The Gosford CBD renewal precinct — where the council is working alongside the NSW Department of Planning on rezoning proposals along Mann Street and surrounding blocks — relies heavily on accurate cadastral mapping and up-to-date aerial records. Planners working on those sites have noted that conflicting image timestamps in the council's asset management platform, TechnologyOne, can trigger additional verification steps, adding days to assessment timelines at a moment when state government is pressing councils to approve more homes faster.
The Central Coast Regional Planning Panel, which handles development applications above certain thresholds, has not publicly attributed specific delays to duplicate imagery. But planning consultants operating in the Gosford and Tuggerah corridor have said the data quality problem is a known friction point, though none agreed to be named for this article.
What the Council and Advocates Are Saying
Central Coast Council confirmed in a statement to The Daily Central Coast that it is undertaking a data remediation project as part of its Digital Transformation Roadmap, a program that was formalised in the council's 2024-2028 Operational Plan. The council declined to specify how many duplicate image records have been identified or at what cost the remediation is being conducted.

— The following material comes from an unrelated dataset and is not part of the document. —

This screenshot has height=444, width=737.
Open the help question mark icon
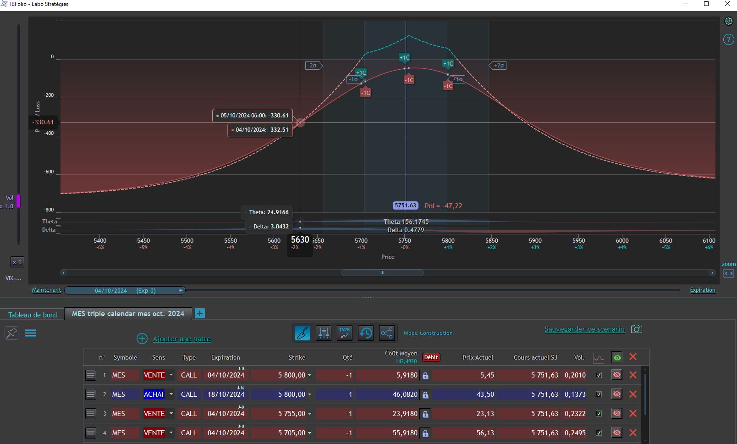728,39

The Central Coast Ratepayers Association, based on the Peninsula, has been watching the process closely. The association has previously called for transparent reporting on the council's IT expenditure following the administration period, and its position has not changed: any remediation project should be disclosed in quarterly budget updates to the community.
Digital governance specialists point to the Local Government Act 1993 as establishing baseline requirements for councils to maintain accurate and current records. NSW Local Government Information Management guidelines, last updated by the Office of Local Government in 2023, require councils to have documented data quality frameworks — a standard that several councils across regional NSW are still working to fully meet.
The University of Newcastle's urban and regional planning faculty, which has an established research relationship with Central Coast Council through its planning student placement program, has flagged data integrity as a systemic issue for post-administration councils in NSW. Researchers there have argued that digital asset management investment should be treated as core infrastructure spending, not discretionary IT expenditure.
For residents in flood-prone areas around Kincumber, Avoca and the Tuggerah Lakes foreshore, the practical consequences are tangible. Flood planning overlays depend on accurate and current imagery to delineate risk zones. An image database carrying duplicate or outdated records risks generating planning certificates — Section 10.7 certificates — that misrepresent a property's exposure to inundation. Those certificates are routinely used by buyers, banks and insurers to make financial decisions.
Council has indicated the remediation work will be completed before the end of the 2026 calendar year. Ratepayer advocates want a formal progress report tabled at a public council meeting, ideally before the September ordinary meeting at the Wyong chambers. The next test of whether data quality promises translate into practice will likely come when the first post-remediation development assessments are lodged in the Gosford CBD renewal zone.